JOB - Reproduce the records word for word, starting at the first line and ending with the line that contains "coord(616,466)". Include both of those lines.

RECORDS -
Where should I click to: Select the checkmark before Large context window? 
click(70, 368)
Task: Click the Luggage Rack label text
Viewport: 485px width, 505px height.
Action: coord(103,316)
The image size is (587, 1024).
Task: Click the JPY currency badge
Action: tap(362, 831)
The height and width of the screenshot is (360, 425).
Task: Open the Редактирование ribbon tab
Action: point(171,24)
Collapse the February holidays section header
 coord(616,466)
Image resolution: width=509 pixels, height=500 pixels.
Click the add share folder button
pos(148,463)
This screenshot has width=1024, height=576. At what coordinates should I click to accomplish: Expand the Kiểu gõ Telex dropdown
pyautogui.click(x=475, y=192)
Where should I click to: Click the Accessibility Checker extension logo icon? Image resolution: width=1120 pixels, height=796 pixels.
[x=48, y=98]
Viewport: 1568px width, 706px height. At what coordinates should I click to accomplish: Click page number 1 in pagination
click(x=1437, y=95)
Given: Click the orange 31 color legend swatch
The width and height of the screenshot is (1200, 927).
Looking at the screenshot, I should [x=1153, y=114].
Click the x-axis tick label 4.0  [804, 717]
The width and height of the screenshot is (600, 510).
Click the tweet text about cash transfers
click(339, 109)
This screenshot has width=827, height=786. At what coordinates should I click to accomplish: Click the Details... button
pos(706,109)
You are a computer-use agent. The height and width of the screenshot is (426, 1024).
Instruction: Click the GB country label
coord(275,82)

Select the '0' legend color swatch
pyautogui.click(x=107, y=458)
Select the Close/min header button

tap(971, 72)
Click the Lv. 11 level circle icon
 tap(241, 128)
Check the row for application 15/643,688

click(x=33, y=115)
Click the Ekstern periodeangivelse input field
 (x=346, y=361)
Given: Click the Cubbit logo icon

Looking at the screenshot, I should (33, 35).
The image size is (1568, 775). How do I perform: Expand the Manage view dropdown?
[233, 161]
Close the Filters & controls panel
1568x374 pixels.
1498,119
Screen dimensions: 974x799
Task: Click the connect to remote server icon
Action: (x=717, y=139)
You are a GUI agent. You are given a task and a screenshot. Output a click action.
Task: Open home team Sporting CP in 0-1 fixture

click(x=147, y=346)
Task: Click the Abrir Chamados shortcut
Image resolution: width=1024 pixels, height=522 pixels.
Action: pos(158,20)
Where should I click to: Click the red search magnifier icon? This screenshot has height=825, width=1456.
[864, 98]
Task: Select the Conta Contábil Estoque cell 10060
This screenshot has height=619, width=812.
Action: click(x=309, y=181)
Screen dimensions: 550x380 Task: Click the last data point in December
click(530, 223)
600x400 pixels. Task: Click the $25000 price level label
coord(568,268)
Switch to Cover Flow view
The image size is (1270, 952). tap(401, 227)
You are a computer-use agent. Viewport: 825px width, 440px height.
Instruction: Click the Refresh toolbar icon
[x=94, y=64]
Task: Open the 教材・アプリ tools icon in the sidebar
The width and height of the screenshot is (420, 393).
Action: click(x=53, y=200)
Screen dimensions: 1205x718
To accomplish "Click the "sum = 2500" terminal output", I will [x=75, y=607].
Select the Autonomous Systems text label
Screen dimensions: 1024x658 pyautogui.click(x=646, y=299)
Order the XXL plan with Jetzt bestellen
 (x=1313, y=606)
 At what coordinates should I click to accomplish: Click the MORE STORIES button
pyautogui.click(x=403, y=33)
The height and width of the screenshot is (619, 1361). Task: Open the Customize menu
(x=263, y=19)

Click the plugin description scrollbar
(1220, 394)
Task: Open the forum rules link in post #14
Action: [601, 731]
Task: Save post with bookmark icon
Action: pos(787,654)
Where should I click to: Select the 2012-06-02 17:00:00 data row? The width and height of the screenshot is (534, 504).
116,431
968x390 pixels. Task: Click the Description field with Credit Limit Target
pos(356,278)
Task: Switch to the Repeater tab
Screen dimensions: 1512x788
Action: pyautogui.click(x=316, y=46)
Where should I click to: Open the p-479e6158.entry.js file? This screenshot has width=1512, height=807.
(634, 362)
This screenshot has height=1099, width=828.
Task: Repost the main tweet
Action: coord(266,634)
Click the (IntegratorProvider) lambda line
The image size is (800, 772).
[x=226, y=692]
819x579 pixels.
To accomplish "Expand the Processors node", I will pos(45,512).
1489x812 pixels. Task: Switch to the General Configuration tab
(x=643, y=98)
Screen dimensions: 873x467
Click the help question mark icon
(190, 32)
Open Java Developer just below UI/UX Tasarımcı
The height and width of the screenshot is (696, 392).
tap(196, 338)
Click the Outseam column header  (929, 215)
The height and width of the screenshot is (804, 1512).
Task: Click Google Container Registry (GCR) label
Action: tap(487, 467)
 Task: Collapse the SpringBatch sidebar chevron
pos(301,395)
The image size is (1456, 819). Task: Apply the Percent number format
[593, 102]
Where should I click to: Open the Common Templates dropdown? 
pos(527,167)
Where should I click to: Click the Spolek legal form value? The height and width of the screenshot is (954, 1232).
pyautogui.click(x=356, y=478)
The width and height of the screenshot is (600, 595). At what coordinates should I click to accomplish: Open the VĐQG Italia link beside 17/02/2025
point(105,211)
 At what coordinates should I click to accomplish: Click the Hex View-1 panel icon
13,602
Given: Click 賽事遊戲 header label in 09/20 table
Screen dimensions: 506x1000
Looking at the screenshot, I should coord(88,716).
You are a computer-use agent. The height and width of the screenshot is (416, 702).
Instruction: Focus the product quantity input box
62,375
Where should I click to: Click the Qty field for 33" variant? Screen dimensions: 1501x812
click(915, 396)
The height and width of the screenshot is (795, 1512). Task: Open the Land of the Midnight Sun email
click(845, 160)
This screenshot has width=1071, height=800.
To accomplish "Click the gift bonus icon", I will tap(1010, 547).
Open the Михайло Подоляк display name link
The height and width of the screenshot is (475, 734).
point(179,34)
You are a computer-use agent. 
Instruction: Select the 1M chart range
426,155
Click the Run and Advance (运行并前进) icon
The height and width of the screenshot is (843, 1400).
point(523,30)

CORRECT RESPONSE -
Where should I click to: Select the checkmark before Large context window? 
click(70, 368)
Task: Click the Luggage Rack label text
Viewport: 485px width, 505px height.
Action: coord(103,316)
The image size is (587, 1024).
Task: Click the JPY currency badge
Action: tap(362, 831)
The height and width of the screenshot is (360, 425).
Task: Open the Редактирование ribbon tab
Action: point(171,24)
Collapse the February holidays section header
 coord(616,466)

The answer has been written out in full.